[Problems with standardization of the radioimmunologic determination].

Radioimmunoassay is an analytical procedure in which a radioactive tracer acts as an indicator and a specific antibody acts as a reagent. The requirements which have to be met to guarantee the validity of the assay are the essential characteristics of each microanalytical procedure, namely the sensitivity, specificity, precision and accuracy. The optimization of the assay demands than a careful examination of these factors, which first depend on the properties of the reagents. The consistency of the results is based on the identity, as far as the immunoreactivity is concerned, between the substance to be assayed in the biological sample and the substance used as a standard to build up the calibration curve. The immunoreactivity of the tracer can instead be lower than that shown by the standard, although it must not be too different. The features of all the reagents are reviewed and discussed, mainly those of the antiserum which affect the specificity of the assay. The most diffuse RIA techniques are reviewed and divided in gross categories, according to the methods used for the separation of the free and antibody-bound hormone.
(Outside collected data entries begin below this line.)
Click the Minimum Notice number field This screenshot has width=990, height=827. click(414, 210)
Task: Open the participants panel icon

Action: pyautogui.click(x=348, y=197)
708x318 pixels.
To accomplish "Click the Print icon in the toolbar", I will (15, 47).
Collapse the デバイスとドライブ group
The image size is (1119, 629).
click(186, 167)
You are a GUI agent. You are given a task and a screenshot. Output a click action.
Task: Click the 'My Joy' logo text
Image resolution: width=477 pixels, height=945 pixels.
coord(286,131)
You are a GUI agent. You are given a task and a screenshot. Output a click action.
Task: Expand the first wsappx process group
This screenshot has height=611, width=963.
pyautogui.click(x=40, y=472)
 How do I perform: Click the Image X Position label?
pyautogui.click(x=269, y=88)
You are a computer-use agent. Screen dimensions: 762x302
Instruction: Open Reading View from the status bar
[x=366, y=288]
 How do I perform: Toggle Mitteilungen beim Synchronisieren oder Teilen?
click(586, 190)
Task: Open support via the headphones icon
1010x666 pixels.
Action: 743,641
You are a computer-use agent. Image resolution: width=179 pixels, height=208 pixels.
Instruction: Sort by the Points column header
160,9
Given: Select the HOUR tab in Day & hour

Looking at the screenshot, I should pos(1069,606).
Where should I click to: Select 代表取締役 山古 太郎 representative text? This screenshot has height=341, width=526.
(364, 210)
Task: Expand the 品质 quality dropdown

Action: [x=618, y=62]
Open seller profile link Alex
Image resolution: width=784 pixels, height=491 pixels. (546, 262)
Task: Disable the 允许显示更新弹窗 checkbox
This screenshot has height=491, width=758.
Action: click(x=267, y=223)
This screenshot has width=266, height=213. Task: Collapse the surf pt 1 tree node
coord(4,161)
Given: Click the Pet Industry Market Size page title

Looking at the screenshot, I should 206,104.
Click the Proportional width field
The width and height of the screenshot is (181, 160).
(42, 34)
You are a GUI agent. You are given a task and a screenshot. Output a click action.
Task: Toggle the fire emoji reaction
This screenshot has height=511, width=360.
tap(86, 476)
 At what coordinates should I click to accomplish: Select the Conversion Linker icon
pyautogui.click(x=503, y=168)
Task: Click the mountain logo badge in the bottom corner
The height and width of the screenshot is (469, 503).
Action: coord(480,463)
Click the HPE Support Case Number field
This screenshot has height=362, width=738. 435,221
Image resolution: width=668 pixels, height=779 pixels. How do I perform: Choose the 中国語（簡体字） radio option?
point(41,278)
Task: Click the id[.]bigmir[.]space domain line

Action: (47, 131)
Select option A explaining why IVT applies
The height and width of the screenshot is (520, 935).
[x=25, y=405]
The different steps of the analytical procedure are investigated, taking into consideration the most important parameters which affect the assay, mainly the time and temperature of the incubation step. The practical ease of the analysis is definitely an essential factor of choice, provided that it could be associated to reproducible and accurate results. A severe quality control of each reagent and of the assembled set must be carried out to assure the consistency of the analytical data. In the particular case of radioimmunoassay the quality control must be extended to all the steps of the assay both before and after the analytical procedure itself, in order to assure the maximal clinical validity of the diagnostic determination.